Monday, February 23, 2015

The Cheater's Way

Giada de Laurentiis, Ina Garten ("The Barefoot Contessa"), and Rachael Ray were cooking together on a talk show. Each of them topped their dishes with copious fistfuls of parmesan cheese.
Besides for my annoyance at this traifening of potentially kosher meat dishes, I consider parmesan cheese to be the cheater's way out of cooking. Let's be honest: Shredded cardboard would taste fabulous if flavored with that much cheese.

When watching true chefs, like Jacques Pépin (Fast Food My Way, Essential Pépin) and my newly discovered runner-up, Michael Smith (Chef at Home), parmesan rarely gets any screen time. They concoct supreme deliciousness without relying on—in my opinion—the cheater's way out by adding unnecessary sodium and calories.

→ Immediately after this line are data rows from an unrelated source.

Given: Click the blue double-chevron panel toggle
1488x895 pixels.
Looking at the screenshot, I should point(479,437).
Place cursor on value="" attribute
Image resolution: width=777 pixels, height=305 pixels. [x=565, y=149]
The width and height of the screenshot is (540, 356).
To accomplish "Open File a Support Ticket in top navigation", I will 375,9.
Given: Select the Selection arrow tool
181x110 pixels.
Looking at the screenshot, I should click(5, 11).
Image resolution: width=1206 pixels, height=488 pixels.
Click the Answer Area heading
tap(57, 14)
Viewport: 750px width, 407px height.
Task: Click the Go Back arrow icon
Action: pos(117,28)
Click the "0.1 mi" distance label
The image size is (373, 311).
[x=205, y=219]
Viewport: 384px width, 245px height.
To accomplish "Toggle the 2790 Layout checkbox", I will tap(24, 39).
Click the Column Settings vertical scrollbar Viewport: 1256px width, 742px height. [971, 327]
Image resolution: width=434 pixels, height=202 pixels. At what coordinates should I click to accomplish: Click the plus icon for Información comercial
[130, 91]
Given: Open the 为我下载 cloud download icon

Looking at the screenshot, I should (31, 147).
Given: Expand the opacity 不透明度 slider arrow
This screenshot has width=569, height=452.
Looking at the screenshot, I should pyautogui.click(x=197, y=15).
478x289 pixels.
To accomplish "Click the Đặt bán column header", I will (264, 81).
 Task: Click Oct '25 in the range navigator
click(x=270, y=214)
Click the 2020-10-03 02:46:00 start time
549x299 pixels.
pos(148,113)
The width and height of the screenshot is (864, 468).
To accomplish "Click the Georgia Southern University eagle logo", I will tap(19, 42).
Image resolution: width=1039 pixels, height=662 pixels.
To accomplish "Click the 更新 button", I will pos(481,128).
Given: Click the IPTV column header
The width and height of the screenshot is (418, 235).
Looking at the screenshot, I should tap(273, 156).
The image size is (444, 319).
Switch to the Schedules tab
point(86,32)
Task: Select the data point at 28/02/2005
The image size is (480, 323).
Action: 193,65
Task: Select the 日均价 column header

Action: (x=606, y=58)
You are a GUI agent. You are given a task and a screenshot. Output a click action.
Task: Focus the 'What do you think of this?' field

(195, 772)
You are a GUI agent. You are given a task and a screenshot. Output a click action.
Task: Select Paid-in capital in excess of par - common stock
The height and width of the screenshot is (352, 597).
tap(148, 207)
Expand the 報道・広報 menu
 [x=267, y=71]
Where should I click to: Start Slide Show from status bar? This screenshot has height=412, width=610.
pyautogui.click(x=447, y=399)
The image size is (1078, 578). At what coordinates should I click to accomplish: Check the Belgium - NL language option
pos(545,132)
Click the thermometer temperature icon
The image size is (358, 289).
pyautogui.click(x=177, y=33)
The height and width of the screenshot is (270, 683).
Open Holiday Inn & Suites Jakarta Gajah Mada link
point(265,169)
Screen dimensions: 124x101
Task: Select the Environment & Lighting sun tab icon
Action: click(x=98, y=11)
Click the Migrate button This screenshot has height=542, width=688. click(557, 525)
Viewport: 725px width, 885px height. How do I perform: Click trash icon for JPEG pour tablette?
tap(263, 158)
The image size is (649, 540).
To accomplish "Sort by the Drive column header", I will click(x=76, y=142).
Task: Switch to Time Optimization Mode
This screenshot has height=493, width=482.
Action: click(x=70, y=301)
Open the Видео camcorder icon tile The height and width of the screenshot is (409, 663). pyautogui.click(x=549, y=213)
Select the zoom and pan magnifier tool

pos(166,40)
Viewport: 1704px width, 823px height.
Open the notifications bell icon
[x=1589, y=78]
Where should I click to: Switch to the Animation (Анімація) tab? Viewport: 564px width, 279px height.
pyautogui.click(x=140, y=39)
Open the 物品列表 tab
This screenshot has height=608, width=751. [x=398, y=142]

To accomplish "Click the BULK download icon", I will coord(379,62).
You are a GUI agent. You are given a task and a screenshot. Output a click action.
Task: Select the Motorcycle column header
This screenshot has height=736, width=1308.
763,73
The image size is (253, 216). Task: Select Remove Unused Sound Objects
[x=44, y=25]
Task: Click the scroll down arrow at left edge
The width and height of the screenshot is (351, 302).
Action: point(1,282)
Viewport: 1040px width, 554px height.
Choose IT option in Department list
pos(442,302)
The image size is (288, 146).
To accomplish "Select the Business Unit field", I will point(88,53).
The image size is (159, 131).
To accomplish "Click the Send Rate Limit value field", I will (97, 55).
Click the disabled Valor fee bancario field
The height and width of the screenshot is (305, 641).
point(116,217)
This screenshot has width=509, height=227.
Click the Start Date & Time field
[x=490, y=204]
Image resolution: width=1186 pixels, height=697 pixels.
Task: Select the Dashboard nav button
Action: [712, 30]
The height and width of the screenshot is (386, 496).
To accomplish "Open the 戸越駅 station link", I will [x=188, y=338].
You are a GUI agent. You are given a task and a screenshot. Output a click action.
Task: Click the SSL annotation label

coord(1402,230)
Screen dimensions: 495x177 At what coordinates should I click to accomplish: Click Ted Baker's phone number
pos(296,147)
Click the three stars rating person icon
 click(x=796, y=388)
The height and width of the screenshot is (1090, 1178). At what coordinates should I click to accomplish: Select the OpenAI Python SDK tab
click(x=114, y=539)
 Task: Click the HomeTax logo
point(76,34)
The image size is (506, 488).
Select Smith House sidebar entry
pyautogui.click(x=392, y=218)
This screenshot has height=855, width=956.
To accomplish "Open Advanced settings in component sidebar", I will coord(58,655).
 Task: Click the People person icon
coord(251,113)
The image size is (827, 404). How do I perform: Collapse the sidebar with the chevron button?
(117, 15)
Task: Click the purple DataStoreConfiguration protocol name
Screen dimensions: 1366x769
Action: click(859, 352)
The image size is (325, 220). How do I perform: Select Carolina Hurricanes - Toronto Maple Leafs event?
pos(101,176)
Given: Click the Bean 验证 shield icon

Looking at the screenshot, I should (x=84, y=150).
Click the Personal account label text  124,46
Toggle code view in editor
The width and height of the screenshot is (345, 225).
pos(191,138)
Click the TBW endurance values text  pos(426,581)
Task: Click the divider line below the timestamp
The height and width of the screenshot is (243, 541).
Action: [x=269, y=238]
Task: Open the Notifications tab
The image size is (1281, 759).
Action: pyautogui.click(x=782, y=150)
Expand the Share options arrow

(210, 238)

I am equally unwelcoming to soy sauce, in which one tablespoon contains at least one-third of the daily value of sodium. The reduced version brings it down to one-quarter.
Food does not have to be salty, fatty, or cheesy in order to dance upon the tip of the tongue. It does require a little technique, an awareness of what general flavors work well together, a willingness to learn, and a dash of patience. Sometimes one even discovers an easier, yet tastier, way of doing things.

Example: For years, Ma would mince onions before sautéing, which can be a hassle. But from Laura Calder (French Food at Home), not even one of her usual quotable television chefs, she learned that simply slicing the onions thinly—into half-moons—results in a different, yet heavenly result.
She also found out that by mixing a serious spoonful of paprika (regular and smoked) into the oil gives her staple paprikás fabulous flavor.
Ma is a fan of shortcuts; it could be said, even, that she often cheats. But her cheats results in succulent, yet nourishing, meals.   


Mr. Cohen said...

Considering how much Princess Lea knows about cooking and nutrition, she sounds like she could make a good wife.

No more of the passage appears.